SPikE-SSM: A Sparse, Precise, and Efficient Spiking State Space Model for Long Sequences Learning
- URL: http://arxiv.org/abs/2410.17268v1
- Date: Mon, 07 Oct 2024 12:20:38 GMT
- Title: SPikE-SSM: A Sparse, Precise, and Efficient Spiking State Space Model for Long Sequences Learning
- Authors: Yan Zhong, Ruoyu Zhao, Chao Wang, Qinghai Guo, Jianguo Zhang, Zhichao Lu, Luziwei Leng,
- Abstract summary: Spiking neural networks (SNNs) provide an energy-efficient solution by utilizing the spike-based and sparse nature of biological systems.
Recent emergence of state space models (SSMs) offer superior computational efficiency and modeling capability.
We propose a sparse, precise and efficient spiking SSM framework, termed SPikE-SSM.

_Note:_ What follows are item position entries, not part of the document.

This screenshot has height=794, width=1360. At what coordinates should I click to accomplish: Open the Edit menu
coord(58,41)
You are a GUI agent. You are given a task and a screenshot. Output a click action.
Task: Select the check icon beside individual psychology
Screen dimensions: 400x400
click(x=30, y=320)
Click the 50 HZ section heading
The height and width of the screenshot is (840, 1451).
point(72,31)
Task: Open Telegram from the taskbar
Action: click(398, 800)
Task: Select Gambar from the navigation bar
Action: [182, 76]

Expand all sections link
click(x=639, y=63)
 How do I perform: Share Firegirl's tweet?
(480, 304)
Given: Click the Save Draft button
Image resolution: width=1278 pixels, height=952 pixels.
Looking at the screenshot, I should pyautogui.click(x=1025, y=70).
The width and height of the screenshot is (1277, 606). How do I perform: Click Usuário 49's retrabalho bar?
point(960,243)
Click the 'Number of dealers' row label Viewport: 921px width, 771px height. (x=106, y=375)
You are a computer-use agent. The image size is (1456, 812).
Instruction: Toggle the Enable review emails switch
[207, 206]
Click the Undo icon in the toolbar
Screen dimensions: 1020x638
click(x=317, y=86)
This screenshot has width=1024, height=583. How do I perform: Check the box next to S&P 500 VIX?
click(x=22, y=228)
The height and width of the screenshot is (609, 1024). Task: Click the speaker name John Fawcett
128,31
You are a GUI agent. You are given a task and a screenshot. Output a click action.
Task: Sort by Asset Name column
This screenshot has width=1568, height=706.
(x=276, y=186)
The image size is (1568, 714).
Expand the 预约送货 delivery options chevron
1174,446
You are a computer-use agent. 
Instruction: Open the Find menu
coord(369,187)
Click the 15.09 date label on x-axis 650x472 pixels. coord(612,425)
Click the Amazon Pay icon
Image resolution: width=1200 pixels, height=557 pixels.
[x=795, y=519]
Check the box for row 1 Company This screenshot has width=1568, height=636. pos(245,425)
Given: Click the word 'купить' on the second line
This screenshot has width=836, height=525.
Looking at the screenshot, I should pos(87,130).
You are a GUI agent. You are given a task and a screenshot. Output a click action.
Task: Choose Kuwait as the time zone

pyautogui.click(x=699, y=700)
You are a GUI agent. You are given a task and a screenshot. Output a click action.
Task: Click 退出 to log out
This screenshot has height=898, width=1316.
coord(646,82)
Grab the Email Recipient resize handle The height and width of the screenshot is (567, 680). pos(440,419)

- Score: 21.37966285950504
- License:
- Abstract: Spiking neural networks (SNNs) provide an energy-efficient solution by utilizing the spike-based and sparse nature of biological systems. Since the advent of Transformers, SNNs have struggled to compete with artificial networks on long sequential tasks, until the recent emergence of state space models (SSMs), which offer superior computational efficiency and modeling capability. However, applying the highly capable SSMs to SNNs for long sequences learning poses three major challenges: (1) The membrane potential is determined by the past spiking history of the neuron, leading to reduced efficiency for sequence modeling in parallel computing scenarios. (2) Complex dynamics of biological spiking neurons are crucial for functionality but challenging to simulate and exploit effectively in large networks. (3) It is arduous to maintain high sparsity while achieving high accuracy for spiking neurons without resorting to dense computing, as utilized in artificial neuron-based SSMs. To address them, we propose a sparse, precise and efficient spiking SSM framework, termed SPikE-SSM. For (1), we propose a boundary compression strategy (PMBC) to accelerate the inference of the spiking neuron model, enabling parallel processing for long sequence learning. For (2), we propose a novel and concise neuron model incorporating reset-refractory mechanism to leverage the inherent temporal dimension for dynamic computing with biological interpretability. For (3), we hierarchically integrate the proposed neuron model to the original SSM block, and enhance the dynamics of SPikE-SSM by incorporating trainable thresholds and refractory magnitudes to balance accuracy and sparsity. Extensive experiments verify the effectiveness and robustness of SPikE-SSM on the long range arena benchmarks and large language dataset WikiText-103, showing the potential of dynamic spiking neurons in efficient long sequence learning.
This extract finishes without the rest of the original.